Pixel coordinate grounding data
────────────────────────────────────────

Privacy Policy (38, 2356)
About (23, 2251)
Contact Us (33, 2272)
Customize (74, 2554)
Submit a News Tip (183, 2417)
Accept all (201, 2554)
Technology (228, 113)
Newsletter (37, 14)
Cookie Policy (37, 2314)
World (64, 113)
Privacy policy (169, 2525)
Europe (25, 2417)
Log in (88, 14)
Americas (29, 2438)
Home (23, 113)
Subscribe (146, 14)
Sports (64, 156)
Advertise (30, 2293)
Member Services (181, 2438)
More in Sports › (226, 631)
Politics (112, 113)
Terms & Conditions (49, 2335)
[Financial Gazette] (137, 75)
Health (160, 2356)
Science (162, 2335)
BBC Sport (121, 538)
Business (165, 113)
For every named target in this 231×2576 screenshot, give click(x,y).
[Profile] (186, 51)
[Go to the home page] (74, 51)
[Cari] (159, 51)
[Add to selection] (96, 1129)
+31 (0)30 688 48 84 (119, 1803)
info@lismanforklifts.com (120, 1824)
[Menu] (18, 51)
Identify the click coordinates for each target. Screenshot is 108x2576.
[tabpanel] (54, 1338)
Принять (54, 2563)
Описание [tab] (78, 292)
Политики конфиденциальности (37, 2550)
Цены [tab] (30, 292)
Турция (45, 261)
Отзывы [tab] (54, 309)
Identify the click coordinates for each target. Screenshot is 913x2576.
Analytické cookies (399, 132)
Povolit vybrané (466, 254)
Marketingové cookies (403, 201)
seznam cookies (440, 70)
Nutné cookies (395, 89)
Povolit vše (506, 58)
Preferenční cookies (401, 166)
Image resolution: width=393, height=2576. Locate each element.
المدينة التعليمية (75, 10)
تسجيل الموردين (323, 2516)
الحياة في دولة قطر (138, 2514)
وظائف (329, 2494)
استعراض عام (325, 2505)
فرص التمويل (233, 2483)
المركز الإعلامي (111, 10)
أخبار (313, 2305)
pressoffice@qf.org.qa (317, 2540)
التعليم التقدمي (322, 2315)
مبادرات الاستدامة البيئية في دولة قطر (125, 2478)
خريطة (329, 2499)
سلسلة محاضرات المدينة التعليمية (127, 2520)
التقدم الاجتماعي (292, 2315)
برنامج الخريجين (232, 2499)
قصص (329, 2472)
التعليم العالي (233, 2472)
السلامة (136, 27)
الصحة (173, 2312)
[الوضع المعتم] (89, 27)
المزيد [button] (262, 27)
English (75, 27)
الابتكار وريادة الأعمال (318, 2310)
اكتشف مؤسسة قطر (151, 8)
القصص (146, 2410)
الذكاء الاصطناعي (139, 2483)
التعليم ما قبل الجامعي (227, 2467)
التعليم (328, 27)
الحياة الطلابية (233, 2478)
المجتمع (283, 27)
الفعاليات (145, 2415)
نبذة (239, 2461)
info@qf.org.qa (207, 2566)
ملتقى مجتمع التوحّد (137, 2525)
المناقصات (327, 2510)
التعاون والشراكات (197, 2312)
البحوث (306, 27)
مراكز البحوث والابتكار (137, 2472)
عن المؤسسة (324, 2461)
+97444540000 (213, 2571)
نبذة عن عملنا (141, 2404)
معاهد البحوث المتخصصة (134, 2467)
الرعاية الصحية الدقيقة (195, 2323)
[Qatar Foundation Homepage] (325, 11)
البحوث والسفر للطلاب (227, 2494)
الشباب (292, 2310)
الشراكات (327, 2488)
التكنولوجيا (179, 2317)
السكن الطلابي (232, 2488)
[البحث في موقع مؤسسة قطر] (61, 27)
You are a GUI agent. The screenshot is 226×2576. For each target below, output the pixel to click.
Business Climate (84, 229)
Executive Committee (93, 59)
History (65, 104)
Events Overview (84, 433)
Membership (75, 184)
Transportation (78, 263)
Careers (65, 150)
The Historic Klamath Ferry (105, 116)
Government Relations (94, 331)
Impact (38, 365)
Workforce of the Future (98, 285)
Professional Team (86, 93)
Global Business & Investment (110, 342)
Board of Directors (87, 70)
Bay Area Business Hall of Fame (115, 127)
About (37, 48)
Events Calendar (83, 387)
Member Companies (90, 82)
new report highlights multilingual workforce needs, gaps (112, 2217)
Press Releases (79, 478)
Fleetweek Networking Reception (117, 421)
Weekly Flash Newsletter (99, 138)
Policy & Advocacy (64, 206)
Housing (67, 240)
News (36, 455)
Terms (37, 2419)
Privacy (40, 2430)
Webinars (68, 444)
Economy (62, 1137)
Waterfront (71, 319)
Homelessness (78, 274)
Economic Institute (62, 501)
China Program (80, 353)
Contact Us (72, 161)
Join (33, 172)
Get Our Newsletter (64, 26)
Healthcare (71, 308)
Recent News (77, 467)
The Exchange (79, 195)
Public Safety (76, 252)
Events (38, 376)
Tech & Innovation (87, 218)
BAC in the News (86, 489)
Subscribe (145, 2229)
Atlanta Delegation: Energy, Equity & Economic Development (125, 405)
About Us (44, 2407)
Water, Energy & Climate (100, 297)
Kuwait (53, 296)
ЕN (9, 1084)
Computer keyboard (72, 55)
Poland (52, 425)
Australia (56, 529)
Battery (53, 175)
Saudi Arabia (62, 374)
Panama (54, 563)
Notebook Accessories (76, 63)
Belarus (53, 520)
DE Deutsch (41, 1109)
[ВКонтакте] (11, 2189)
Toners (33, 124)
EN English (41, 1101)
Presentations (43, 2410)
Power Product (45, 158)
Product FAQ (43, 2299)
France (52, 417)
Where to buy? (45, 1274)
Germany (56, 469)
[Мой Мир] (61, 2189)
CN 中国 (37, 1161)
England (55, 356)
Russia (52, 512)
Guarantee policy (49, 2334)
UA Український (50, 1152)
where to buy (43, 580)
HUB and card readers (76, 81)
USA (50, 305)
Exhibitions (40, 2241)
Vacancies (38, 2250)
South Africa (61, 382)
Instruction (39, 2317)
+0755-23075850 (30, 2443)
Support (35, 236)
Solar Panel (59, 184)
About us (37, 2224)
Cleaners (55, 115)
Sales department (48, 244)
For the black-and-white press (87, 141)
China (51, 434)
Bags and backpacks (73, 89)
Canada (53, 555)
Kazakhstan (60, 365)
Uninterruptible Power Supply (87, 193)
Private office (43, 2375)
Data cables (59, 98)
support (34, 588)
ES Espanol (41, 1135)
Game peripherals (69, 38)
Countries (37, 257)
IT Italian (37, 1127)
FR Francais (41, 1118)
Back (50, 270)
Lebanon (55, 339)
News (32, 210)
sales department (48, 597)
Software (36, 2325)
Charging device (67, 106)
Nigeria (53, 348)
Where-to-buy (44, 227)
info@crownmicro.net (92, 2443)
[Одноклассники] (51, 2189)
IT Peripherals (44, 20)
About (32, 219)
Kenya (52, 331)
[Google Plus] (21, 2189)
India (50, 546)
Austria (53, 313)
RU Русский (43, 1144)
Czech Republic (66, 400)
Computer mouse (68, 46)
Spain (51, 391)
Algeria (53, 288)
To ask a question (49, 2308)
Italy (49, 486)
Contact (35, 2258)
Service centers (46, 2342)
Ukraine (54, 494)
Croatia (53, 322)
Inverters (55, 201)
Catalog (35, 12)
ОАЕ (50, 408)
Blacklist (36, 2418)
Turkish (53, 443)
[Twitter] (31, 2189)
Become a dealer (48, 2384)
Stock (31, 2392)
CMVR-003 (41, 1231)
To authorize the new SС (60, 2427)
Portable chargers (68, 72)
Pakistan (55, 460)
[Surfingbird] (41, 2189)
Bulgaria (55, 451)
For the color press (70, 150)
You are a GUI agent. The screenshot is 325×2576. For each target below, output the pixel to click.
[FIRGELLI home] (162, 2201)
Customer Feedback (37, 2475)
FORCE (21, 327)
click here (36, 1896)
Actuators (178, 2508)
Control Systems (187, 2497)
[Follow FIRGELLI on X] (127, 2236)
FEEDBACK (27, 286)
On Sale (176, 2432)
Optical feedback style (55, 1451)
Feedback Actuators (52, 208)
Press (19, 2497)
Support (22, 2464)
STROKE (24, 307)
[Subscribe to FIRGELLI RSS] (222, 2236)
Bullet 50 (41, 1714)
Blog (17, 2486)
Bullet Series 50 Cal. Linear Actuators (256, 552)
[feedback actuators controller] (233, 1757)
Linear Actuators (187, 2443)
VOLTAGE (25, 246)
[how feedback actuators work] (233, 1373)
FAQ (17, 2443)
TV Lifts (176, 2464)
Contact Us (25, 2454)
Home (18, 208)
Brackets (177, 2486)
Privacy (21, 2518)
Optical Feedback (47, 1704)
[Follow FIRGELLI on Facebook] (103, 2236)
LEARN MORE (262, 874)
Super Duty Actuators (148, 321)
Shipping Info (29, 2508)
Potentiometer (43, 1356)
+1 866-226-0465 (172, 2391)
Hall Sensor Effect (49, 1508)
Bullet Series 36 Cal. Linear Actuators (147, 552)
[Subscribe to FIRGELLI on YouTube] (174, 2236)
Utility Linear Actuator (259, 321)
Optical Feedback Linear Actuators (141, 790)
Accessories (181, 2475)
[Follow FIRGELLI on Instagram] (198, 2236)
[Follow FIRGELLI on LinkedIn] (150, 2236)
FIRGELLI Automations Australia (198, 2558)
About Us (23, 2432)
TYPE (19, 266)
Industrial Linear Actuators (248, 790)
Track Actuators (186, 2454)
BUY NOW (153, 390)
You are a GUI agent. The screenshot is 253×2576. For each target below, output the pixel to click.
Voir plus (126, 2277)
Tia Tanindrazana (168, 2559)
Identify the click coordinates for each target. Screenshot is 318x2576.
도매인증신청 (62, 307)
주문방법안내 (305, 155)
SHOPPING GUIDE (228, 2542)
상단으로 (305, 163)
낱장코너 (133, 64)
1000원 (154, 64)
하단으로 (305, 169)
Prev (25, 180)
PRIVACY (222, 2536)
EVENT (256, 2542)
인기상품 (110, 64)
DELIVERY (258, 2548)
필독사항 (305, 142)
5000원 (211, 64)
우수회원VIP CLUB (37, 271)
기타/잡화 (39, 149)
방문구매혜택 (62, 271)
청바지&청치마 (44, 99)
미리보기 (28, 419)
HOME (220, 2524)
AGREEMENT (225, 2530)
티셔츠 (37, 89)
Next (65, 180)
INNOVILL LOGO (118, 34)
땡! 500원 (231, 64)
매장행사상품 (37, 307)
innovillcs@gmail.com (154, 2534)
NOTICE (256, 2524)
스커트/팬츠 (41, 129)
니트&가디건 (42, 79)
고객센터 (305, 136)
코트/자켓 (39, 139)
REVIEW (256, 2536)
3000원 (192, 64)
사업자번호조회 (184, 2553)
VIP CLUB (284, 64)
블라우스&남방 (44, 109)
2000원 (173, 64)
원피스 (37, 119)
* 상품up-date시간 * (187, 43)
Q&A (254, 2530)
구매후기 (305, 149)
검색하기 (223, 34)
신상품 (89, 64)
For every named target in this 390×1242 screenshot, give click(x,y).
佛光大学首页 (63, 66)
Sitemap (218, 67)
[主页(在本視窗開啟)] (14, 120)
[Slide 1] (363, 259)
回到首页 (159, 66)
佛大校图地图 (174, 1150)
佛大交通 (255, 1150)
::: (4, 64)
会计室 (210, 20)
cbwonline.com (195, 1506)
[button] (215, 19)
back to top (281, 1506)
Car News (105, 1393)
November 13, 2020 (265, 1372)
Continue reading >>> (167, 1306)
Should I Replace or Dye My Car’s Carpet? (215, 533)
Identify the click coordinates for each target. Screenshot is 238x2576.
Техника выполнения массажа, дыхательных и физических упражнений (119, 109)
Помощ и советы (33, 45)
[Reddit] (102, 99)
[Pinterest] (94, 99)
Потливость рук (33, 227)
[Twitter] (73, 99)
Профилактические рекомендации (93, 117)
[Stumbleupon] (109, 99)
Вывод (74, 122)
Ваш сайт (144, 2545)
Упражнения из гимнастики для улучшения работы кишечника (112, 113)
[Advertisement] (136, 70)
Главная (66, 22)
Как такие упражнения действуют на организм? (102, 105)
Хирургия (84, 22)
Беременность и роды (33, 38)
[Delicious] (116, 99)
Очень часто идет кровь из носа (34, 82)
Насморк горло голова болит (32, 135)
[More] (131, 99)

────────────────────────────────────────

Using the entries above, output exactly the lines between the line holding "BAC in the News (86, 489)" and the line holding "Battery (53, 175)", end lines included, and nothing more.

BAC in the News (86, 489)
Subscribe (145, 2229)
Atlanta Delegation: Energy, Equity & Economic Development (125, 405)
About Us (44, 2407)
Water, Energy & Climate (100, 297)
Kuwait (53, 296)
ЕN (9, 1084)
Computer keyboard (72, 55)
Poland (52, 425)
Australia (56, 529)
Battery (53, 175)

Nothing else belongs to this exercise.